▶ WORK TO COMPLETE:
Go through the data below and copy each line that includes "pixels".

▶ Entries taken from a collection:
--
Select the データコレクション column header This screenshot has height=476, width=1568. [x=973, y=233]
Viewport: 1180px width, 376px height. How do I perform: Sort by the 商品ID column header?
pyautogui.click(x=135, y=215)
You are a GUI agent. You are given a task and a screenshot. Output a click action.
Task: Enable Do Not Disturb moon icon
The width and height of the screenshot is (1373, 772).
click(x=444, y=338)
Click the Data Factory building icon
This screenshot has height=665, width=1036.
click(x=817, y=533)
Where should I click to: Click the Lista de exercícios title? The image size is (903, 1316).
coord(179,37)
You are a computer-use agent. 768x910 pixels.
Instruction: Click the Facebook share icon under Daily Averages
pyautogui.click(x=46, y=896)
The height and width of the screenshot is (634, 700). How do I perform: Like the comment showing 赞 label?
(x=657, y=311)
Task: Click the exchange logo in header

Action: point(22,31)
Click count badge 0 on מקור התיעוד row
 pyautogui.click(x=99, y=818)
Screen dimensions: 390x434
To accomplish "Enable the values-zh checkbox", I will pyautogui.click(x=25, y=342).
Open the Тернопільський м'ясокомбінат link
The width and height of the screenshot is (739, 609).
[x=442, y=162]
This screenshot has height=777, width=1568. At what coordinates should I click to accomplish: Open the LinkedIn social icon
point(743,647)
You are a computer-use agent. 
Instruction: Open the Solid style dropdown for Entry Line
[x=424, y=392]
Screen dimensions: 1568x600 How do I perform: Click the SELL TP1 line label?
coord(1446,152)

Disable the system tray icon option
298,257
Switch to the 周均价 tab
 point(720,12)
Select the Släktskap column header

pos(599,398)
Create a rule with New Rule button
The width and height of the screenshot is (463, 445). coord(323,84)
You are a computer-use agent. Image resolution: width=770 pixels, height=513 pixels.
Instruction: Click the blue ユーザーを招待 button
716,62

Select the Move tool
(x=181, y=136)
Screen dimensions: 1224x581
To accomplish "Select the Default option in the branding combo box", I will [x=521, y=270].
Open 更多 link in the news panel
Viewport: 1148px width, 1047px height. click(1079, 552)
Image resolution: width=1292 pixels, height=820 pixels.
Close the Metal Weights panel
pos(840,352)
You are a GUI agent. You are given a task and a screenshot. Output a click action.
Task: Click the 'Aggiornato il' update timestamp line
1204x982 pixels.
--
▶ WRITTEN REPLY:
You are a computer-use agent. 768x910 pixels.
You are a computer-use agent. Image resolution: width=770 pixels, height=513 pixels.
Image resolution: width=1292 pixels, height=820 pixels.
1204x982 pixels.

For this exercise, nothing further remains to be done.